海外では定額配信サービスがメジャーな存在
 エイベックス・デジタルとサーバーエージェントは2015年5月27日、共同で設立したAWA株式会社を通じて、定額制音楽配信サービス「AWA」をスタートしました。

 アンドロイドとiOSに対応しており、月額固定料金で洋楽・邦楽合わせて数百万曲の楽曲が聞き放題となります。ソニー・ミュージックエンタテインメントやワーナーミュージック・ジャパンなど、レーベルやプロダクション22社が参加しており、2016年末までに1000万曲を揃える予定です。
 料金は月額360円と1080円の2種類があり、料金によって、利用できるサービスの内容が異なっています。

 サービス内容は、海外市場における代表的な配信サービスであるSpotifyを意識したものとなっています。
 Spotifyとは、スウェーデン生まれの音楽配信サービスで、3000万曲以上のライブラリーの中から、聴きたい曲をいつでも聴くことができるというものです。すでに全世界で6000万人の利用者を確保しており、広告が入るといった制限はあるものの、基本的に無料で利用できます。
 また、月9.99ドルの利用料を払えば、制限なしに音楽を聴くことが可能となりますが、何と利用者の4分の1が有料会員だそうです。

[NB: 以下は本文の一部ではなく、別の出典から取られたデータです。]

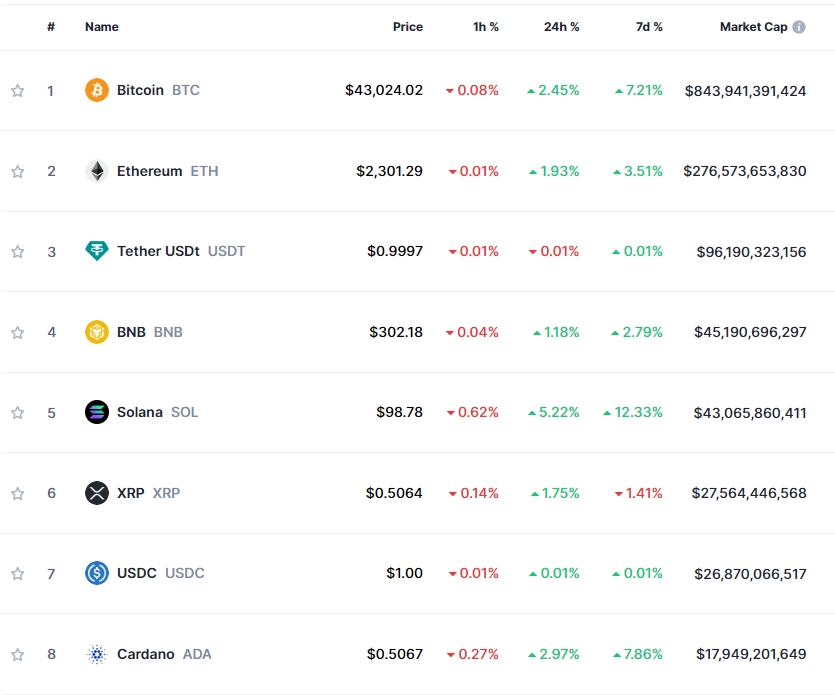Viewport: 835px width, 695px height.
Task: Toggle the watchlist star for Solana
Action: [x=17, y=413]
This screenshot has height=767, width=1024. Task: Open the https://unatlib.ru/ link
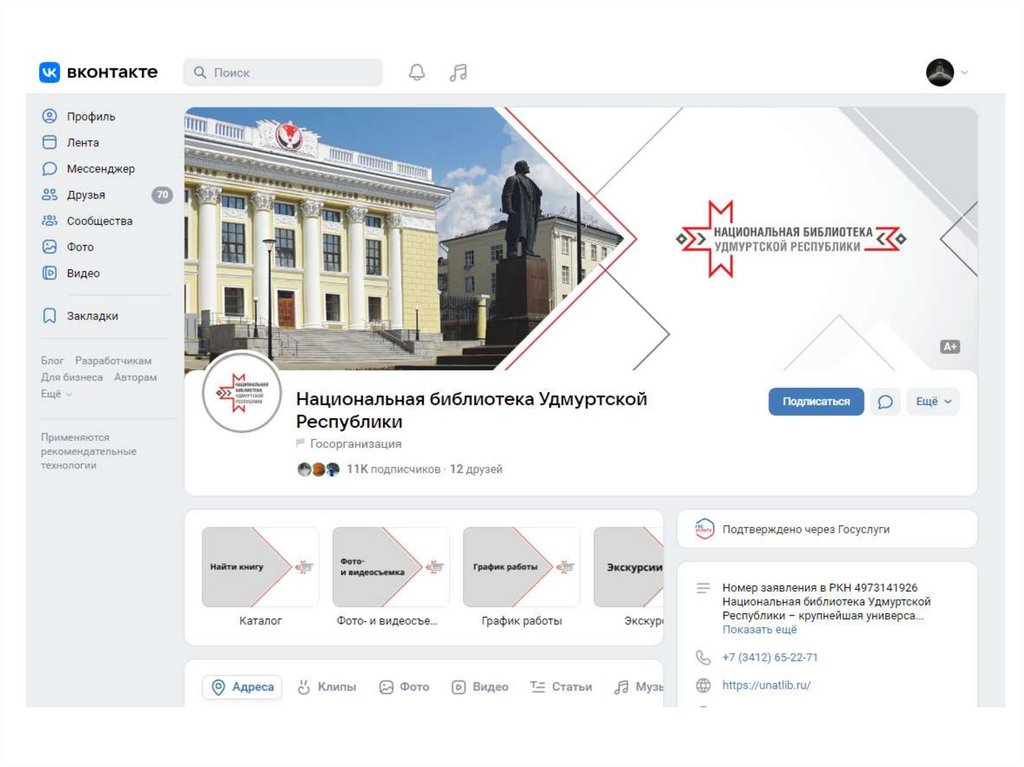(766, 685)
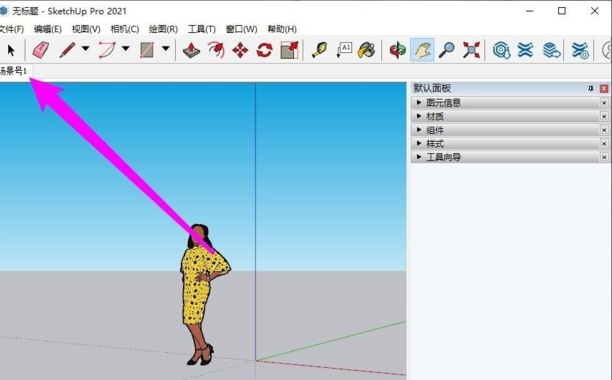Close the 样式 panel section

pyautogui.click(x=604, y=144)
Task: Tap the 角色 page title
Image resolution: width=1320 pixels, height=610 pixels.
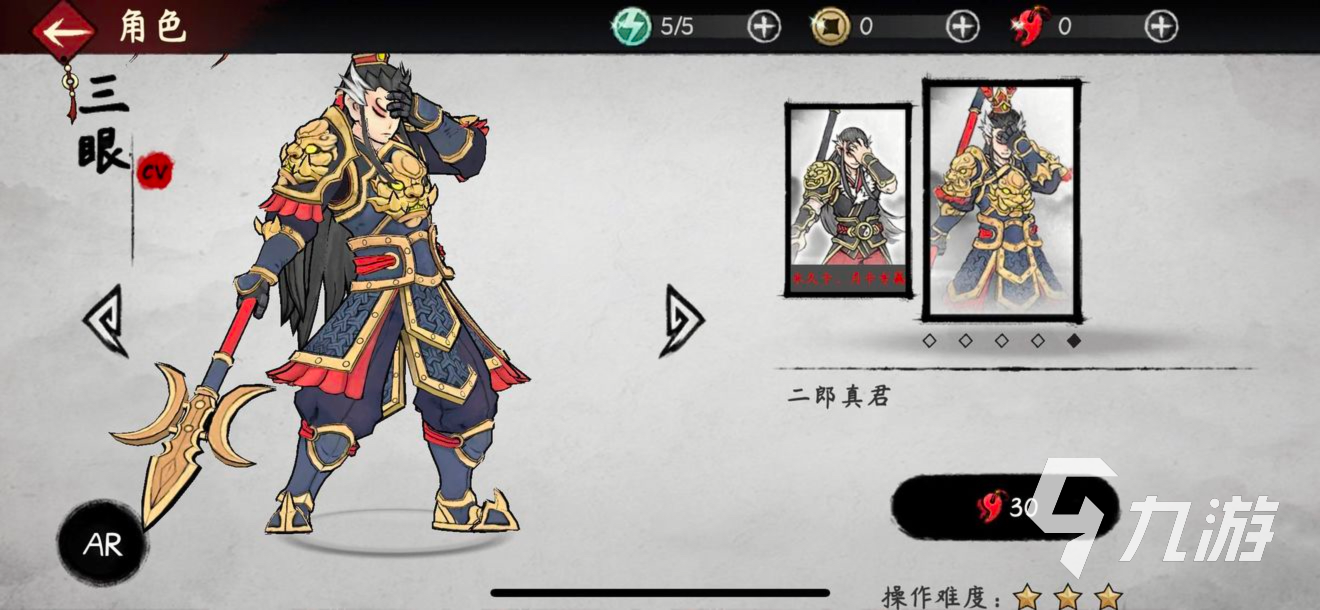Action: point(153,28)
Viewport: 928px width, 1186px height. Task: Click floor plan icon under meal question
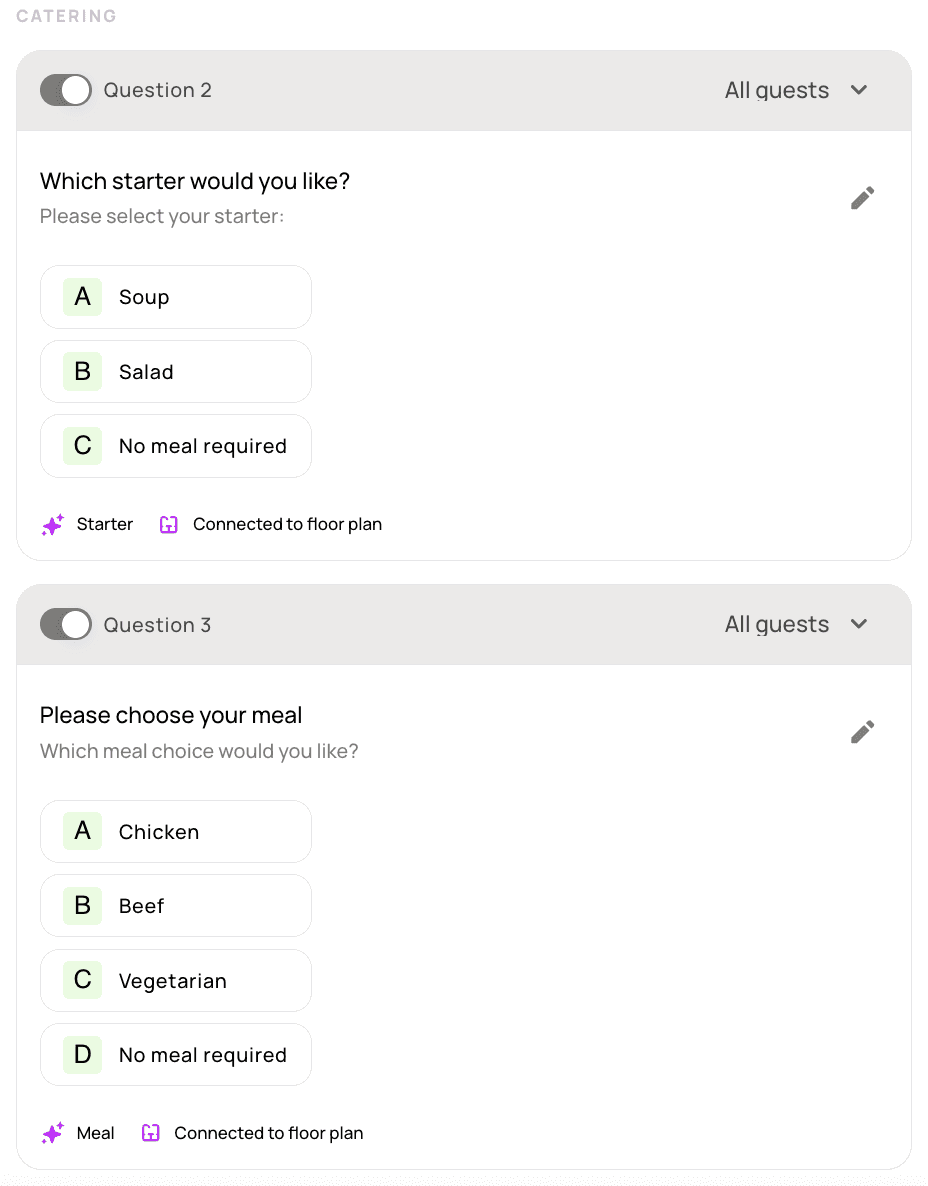150,1133
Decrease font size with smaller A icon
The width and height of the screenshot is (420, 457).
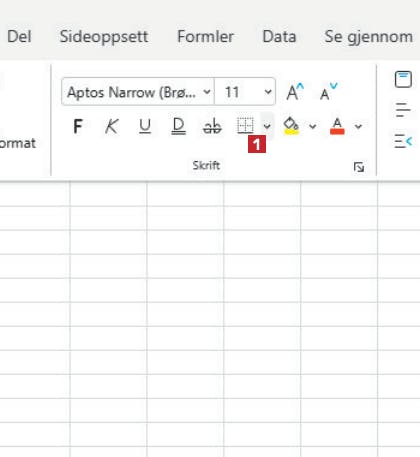pos(328,92)
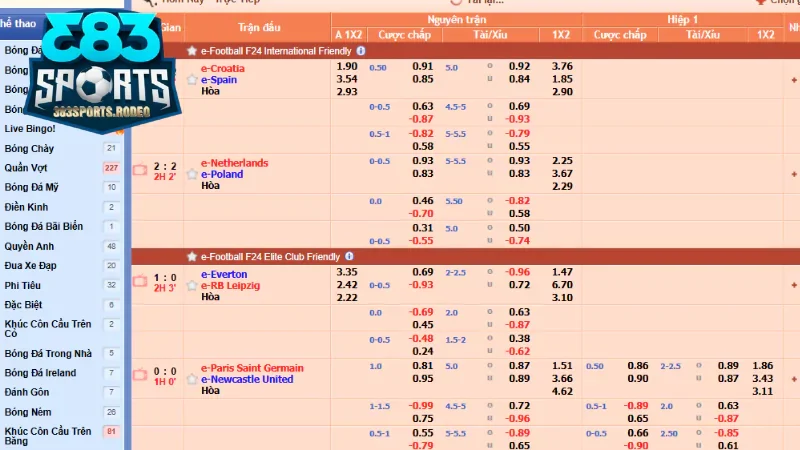Select Quần Vợt in sports sidebar
The width and height of the screenshot is (800, 450).
point(26,168)
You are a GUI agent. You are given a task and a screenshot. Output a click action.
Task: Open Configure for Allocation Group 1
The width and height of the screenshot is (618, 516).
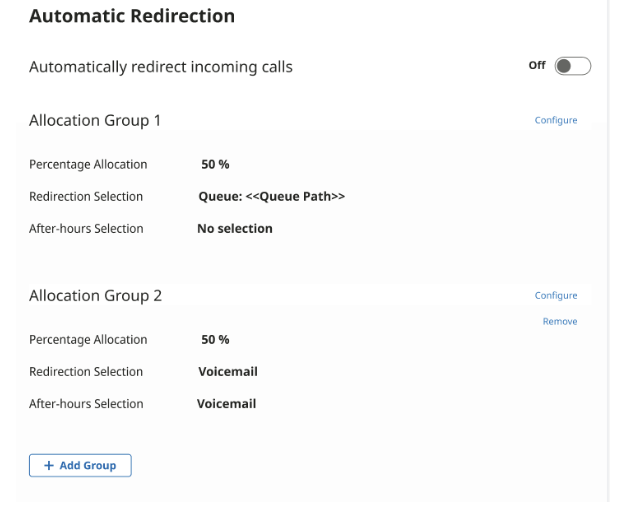pos(556,121)
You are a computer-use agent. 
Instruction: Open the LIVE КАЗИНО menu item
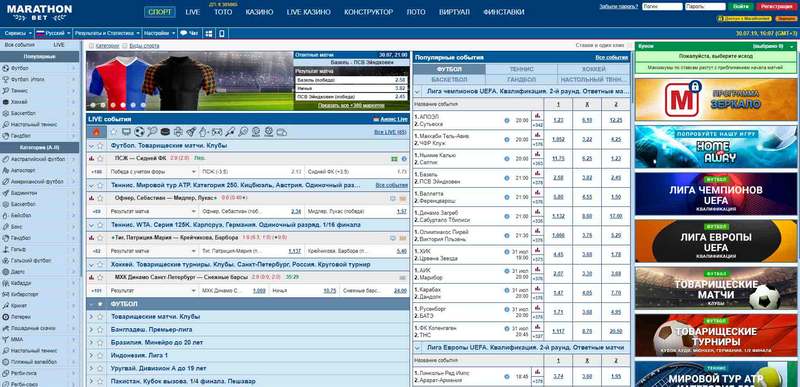(309, 12)
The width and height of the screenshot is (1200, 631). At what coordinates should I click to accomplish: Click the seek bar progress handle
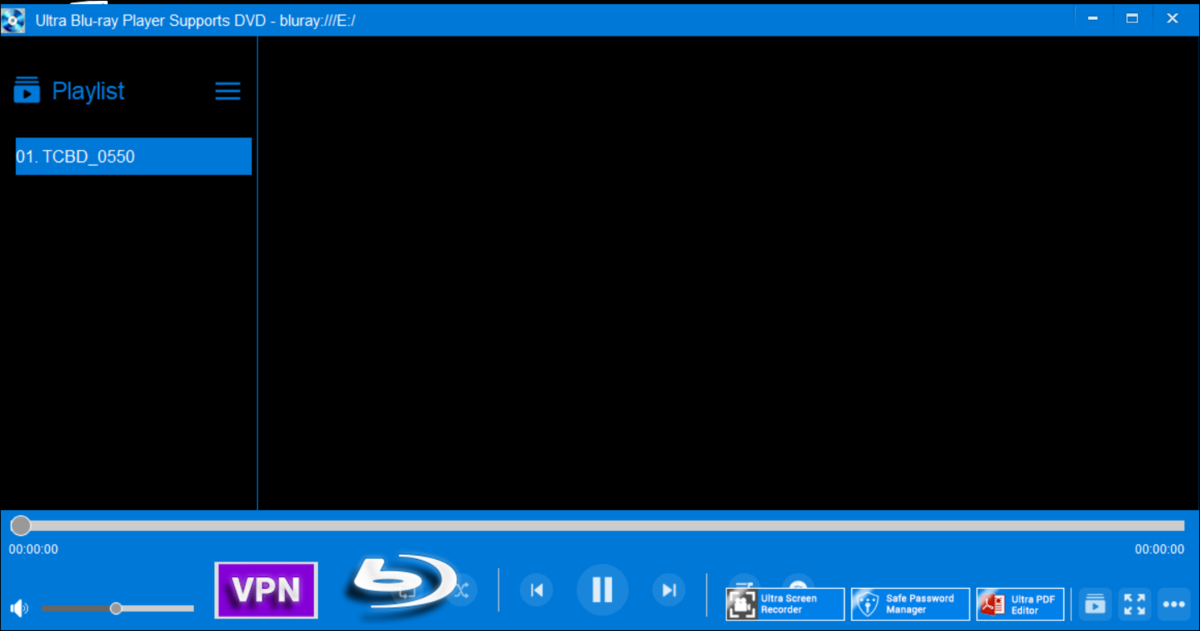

 AWAも、アーティスト名や曲目から検索して音楽を聴くという従来からの機能に加え、Spotifyなど海外事業者によるサービスと同様、ジャンルごとにランダムに局を流す機能や、利用者が好みそうな曲を自動的に選び出して連続再生する機能などを実装しています。

photoawa

ガラパゴスは解消されるのか?
 海外ではこうした機能の登場により、利用者の音楽の聴き方が激変したといわれています。単発で曲を聴くのではなく、音楽を流しっぱなしにするという聴き方が主流になっているのです。AWAが普及すれば、日本でも同様の聴き方が中心となってくるかもしれません。

 実は、Spotifyはすでに日本市場に進出しているのですが、レーベルとの権利関係の調整が進まず、いまだにサービスを開始できていません。

 国内では、レコチョクやソニーが定額配信サービスを提供していましたが、ソニーは今年3月でサービスを終了してしまいました。同社は、Spotifyと提携して新しいサービスを開始したのですが、肝心のSpotifyが日本でサービスを提供できないことから、日本人はソニーの新サービスを使えない状況です。

 AWAが提供する楽曲数は当初は数百万曲です。非常に多いように思えますが、市場には非常にたくさんの楽曲数があります。このレベルですと、好きなアーティストをすべてカバーするのは難しいでしょう。

 しかしこれが1000万曲というレベルになってくると、それなりの存在感となってくる可能性がありますから、今後の展開には要注目です。